Lumiere Movies
- Lumiere Movies Logo
- Country: India
- Broadcast area: South Asia, particularly India
- Headquarters: Mumbai, Maharashtra, India

Programming
- Language: English (subtitles)
- Picture format: 480i (SDTV) 720p (HDTV)

Ownership
- Owner: Turner Broadcasting System (WarnerMedia)

History
- Launched: 2009
- Closed: 2012

= Lumiere Movies =

Lumière Movies was an Indian 24-hour movie channel dedicated to foreign films owned by Turner Broadcasting System (a subsidiary of Time Warner) based in Mumbai.

The channel was launched by NDTV Group in joint venture with Alliance Lumière Pvt. Ltd as NDTV Lumière. The channel provided access to the worldwide films following their release. The channel also hosted events and promotions, such as conducting workshops with film personalities and interviews with the directors and the cast.

On 8 December 2009, it was announced that Turner Asia Pacific Ventures (a wholly owned subsidiary Turner Broadcasting System) had acquired a 92 per cent stake in NDTV Imagine Ltd. NDTV's 76 per cent stake in NDTV Imagine would be given to Turner for $67 million, the Time Warner company would acquire fresh equity worth $50 million to get 92 per cent control. NDTV Imagine Ltd. runs NDTV Imagine, NDTV Lumiere and NDTV Imagine Showbiz television channels and film production and distribution company, NDTV Imagine Film Co. The purchase received approval from the Time Warner board on 17 December 2009. At the end of the $126.5 million deal, Turner held 92% in NDTV Imagine Ltd. while 3.2% was retained by NDTV Networks and the remaining 4.8% was held by its chief executive officer Sameer Nair and other Imagine employees.

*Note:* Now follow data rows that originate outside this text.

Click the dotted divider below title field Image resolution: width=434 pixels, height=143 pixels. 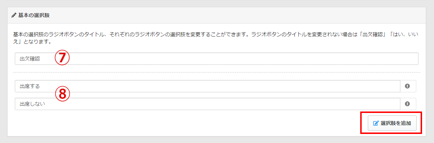217,72
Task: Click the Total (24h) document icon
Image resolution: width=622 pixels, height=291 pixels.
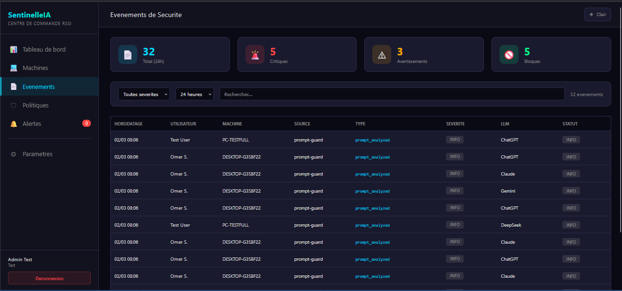Action: coord(128,54)
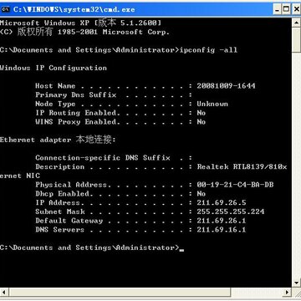Click the vertical scrollbar thumb
This screenshot has height=301, width=301.
point(296,39)
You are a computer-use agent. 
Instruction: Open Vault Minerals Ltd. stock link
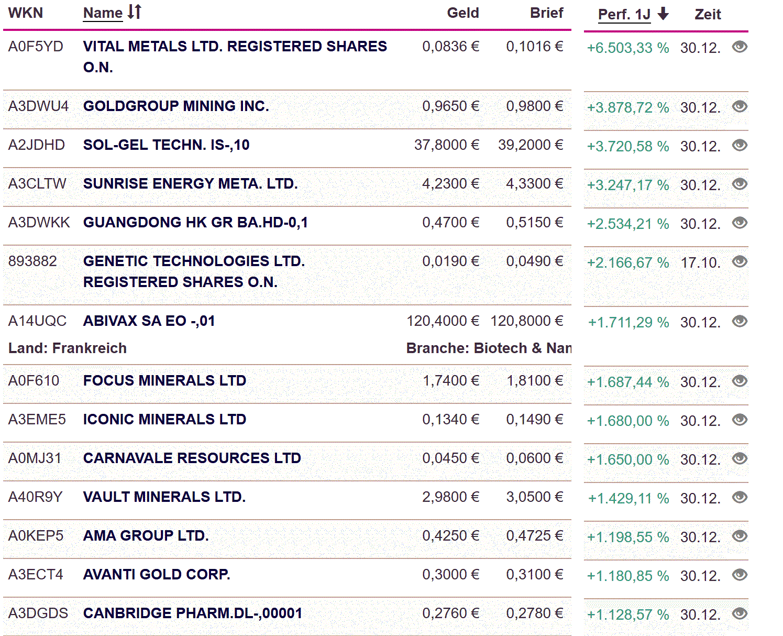tap(164, 497)
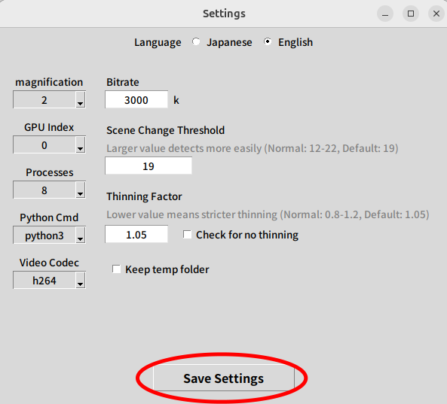Maximize the Settings window
Screen dimensions: 447x404
(411, 14)
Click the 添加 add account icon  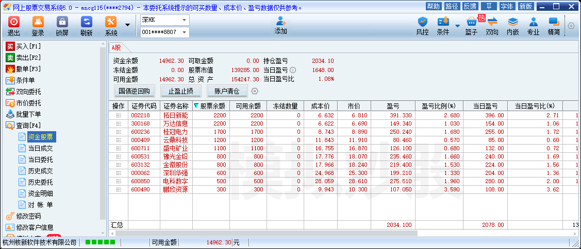[x=280, y=25]
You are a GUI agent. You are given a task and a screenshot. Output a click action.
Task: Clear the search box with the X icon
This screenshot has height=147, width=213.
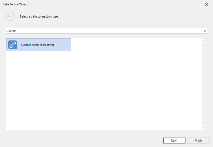coord(205,31)
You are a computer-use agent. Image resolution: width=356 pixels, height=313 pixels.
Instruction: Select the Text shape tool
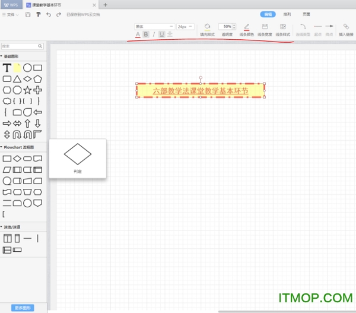coord(7,68)
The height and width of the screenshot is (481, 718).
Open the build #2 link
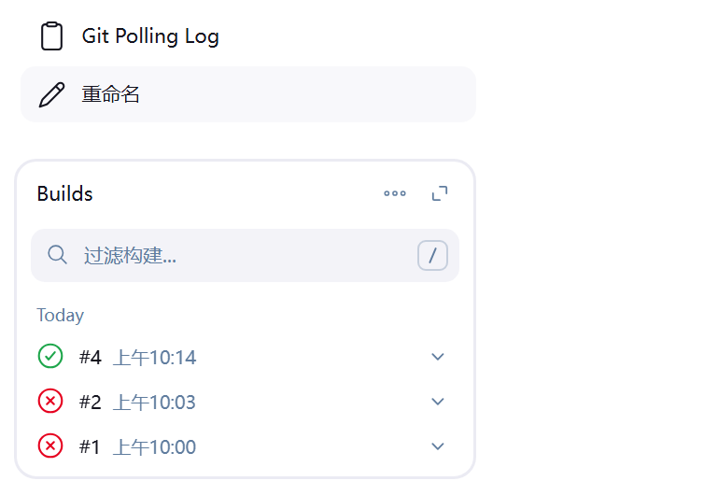coord(90,402)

NDTV announced on 24 February 2010 that it received all the regulatory approvals and the transaction had been concluded on 23 February by transfer of shares, amounting to 85.68 per cent of NDTV Imagine Ltd, by NDTV Networks Plc to Turner Asia Pacific Ventures. The three channels were under Turner General Entertainment Networks, a holding company. The 'NDTV' brand was dropped and the channels labelled Imagine TV, Lumiere Movies and Imagine Showbiz.

The channel shut down, along with TCM India, on 5 July 2012. No DTH service or cable operator is broadcasting this channel.